Bezeichnet sich als ex-gay Donnie McClurkin: Vorwurf sexuellen Missbrauchs
Der bekannte Gospel-Sänger und Pastor Donnie McClurkin steht derzeit wegen schwerwiegender Missbrauchsvorwürfe im Zentrum einer öffentlichen Kontroverse. Ein ehemaliger Assistent beschuldigt McClurkin, ihn über mehrere Jahre hinweg sexuell missbraucht zu haben – sowohl während gemeinsamer Gebete als auch im privaten Rahmen. McClurkin, der sich als „ex-gay“ bezeichnet und eine große Rolle in der internationalen Gospel-Szene spielt, weist die Anschuldigungen vehement zurück.

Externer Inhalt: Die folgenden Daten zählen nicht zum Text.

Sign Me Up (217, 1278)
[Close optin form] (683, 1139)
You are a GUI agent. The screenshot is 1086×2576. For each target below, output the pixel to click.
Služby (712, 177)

Schwere Vorwürfe gegen McClurkin
Nach Angaben des Klägers begann der Kontakt zu McClurkin im Jahr 2003, als der damals 21-Jährige dessen Kirche auf Long Island besuchte. Motiviert hatte ihn dabei McClurkins Autobiografie, in der dieser schilderte, wie ihn der Glaube von Homosexualität „geheilt“ habe. Der Kläger schildert, McClurkin habe sich als Mentor aufgedrängt, ihm eine Anstellung angeboten und ihn nach und nach in emotionale Abhängigkeit gebracht. In der Folge, so die Klage, seien Grenzüberschreitungen und sexuelle Übergriffe wiederholt vorgekommen, auch bei Gebeten auf eine vermeintliche „Heilung“ hin. 2013 soll es zu einer weiteren sexuellen Gewalt in einem Hotelzimmer gekommen sein.
Wortlaut und Reaktionen
Ein zentrales Beweisstück ist eine E-Mail, in der McClurkin laut Kläger explizit ein problematisches Verhalten sich selbst zuschreibt. „Ich bin das traurige Beispiel eines alten, verzweifelten Mannes, der einen jungen Mann belästigt“, heißt es dort sinngemäß. Der Anwalt des mutmaßlichen Opfers betont, sein Mandant sei in einer Glaubenskrise zusätzlich verwundbar gewesen. McClurkins Anwalt bezeichnet dagegen alle Vorwürfe als frei erfunden und weist darauf hin, dass die angeblichen Ereignisse teils Jahrzehnte zurückliegen und durch keine objektiven Belege gestützt seien. Die Gemeinde von McClurkin äußert sich bislang nur zögerlich.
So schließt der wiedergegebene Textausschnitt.